* _EXERCISE_: Repeat exactly the lines below that lie between the line with "Instruction: Select the hexagon" and the line with "The height and width of the screenshot is (868, 391).", counting both of those lines as part of the answer.

(Records from a collection)
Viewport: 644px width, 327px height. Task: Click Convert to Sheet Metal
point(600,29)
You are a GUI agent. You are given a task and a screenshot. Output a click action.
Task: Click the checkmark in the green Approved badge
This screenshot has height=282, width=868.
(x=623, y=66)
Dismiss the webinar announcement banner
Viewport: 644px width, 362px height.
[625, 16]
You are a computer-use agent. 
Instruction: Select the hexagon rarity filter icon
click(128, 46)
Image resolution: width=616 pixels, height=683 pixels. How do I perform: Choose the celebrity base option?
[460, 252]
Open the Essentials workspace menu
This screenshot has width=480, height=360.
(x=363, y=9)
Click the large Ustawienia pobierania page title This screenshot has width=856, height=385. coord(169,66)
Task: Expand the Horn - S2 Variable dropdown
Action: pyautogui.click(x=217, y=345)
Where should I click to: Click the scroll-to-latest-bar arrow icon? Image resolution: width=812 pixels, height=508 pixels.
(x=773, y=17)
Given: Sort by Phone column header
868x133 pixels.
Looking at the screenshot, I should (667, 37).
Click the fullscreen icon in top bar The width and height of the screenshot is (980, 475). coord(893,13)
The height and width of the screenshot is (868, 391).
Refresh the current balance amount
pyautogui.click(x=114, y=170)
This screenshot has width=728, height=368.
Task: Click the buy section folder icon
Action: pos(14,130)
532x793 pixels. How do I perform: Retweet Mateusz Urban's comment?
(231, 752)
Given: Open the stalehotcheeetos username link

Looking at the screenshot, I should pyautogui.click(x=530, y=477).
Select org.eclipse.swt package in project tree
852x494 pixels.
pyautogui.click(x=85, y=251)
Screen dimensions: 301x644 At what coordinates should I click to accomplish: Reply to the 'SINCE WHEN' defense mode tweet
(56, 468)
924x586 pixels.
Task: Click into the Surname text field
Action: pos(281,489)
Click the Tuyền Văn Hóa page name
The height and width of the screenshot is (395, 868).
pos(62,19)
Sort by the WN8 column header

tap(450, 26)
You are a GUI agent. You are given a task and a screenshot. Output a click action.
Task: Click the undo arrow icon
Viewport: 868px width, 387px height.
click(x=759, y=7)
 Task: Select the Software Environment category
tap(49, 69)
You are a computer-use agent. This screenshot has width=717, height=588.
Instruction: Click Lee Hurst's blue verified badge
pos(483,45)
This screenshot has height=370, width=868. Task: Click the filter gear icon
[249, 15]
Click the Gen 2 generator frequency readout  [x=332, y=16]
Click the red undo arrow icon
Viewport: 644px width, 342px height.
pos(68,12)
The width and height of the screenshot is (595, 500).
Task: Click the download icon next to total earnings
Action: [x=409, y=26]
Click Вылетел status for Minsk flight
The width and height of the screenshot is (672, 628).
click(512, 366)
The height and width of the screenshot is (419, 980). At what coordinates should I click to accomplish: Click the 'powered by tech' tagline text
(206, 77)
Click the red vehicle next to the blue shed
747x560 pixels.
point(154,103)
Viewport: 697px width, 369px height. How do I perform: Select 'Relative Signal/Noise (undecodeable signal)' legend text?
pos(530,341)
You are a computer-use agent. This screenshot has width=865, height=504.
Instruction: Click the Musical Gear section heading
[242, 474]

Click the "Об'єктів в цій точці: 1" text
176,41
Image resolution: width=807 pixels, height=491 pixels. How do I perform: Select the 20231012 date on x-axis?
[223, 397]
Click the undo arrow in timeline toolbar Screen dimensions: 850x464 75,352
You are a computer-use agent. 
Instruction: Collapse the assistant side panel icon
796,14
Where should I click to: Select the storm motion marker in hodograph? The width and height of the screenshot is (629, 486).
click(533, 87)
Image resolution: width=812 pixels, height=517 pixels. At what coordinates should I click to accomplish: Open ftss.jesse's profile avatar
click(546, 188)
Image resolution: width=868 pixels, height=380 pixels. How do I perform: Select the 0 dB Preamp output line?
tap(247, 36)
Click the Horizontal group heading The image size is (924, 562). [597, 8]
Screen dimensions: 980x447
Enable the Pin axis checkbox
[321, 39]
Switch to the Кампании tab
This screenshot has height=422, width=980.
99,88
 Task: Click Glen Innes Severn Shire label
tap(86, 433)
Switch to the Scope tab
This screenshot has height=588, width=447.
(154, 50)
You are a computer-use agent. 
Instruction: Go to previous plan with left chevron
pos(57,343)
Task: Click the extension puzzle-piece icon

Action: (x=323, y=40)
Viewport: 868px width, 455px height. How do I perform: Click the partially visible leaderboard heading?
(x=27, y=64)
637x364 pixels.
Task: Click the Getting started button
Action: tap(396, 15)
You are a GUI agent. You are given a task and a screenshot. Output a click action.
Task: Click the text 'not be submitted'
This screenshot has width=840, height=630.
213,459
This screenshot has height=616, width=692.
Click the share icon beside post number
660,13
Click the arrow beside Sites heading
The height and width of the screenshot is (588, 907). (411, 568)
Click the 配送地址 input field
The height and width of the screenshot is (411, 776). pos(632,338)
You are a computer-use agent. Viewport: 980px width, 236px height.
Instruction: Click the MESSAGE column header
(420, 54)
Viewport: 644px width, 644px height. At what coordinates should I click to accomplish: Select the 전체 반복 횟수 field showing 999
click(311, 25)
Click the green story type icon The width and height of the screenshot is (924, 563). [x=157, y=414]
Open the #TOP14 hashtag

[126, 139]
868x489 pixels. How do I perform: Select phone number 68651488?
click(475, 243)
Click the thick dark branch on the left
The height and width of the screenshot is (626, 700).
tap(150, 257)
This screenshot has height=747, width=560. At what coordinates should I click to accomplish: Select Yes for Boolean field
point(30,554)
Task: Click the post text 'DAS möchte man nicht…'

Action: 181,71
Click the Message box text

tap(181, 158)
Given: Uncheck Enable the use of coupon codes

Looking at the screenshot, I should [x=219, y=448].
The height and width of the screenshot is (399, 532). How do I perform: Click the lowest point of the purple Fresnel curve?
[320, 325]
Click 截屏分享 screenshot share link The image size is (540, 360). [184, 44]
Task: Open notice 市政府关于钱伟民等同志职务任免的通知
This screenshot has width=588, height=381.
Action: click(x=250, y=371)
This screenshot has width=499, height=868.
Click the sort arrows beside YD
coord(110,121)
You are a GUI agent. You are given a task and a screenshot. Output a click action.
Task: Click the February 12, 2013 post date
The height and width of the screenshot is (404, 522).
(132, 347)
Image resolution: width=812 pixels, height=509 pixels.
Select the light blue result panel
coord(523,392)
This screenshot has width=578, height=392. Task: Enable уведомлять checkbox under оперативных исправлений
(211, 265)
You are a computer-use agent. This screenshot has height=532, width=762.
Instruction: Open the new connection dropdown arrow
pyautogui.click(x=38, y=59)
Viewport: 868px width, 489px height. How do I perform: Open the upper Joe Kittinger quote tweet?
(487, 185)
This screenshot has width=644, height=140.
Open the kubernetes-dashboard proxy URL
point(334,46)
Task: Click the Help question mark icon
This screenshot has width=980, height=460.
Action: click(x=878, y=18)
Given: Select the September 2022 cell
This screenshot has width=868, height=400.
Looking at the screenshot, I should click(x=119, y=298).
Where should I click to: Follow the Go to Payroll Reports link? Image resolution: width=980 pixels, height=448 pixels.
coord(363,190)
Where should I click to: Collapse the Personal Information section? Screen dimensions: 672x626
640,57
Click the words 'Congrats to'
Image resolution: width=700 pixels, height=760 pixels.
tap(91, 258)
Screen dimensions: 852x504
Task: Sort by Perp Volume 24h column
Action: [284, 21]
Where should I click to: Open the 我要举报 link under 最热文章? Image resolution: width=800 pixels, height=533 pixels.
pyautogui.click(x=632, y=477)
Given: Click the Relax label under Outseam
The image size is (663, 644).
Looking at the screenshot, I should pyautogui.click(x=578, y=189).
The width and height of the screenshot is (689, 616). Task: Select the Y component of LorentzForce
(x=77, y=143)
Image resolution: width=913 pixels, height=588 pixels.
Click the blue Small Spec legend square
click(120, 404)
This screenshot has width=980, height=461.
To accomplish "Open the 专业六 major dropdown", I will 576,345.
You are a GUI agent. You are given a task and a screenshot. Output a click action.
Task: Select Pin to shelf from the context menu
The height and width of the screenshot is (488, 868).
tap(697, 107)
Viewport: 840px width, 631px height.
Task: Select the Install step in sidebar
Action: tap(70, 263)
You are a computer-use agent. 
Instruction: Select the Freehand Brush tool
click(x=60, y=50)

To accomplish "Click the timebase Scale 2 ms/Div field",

* _OUTPUT FOR THIS TASK_:
Instruction: Select the hexagon rarity filter icon
click(128, 46)
Image resolution: width=616 pixels, height=683 pixels. How do I perform: Choose the celebrity base option?
[460, 252]
Open the Essentials workspace menu
This screenshot has width=480, height=360.
(x=363, y=9)
Click the large Ustawienia pobierania page title This screenshot has width=856, height=385. coord(169,66)
Task: Expand the Horn - S2 Variable dropdown
Action: pyautogui.click(x=217, y=345)
Where should I click to: Click the scroll-to-latest-bar arrow icon? Image resolution: width=812 pixels, height=508 pixels.
(x=773, y=17)
Given: Sort by Phone column header
868x133 pixels.
Looking at the screenshot, I should (667, 37).
Click the fullscreen icon in top bar The width and height of the screenshot is (980, 475). coord(893,13)
The height and width of the screenshot is (868, 391).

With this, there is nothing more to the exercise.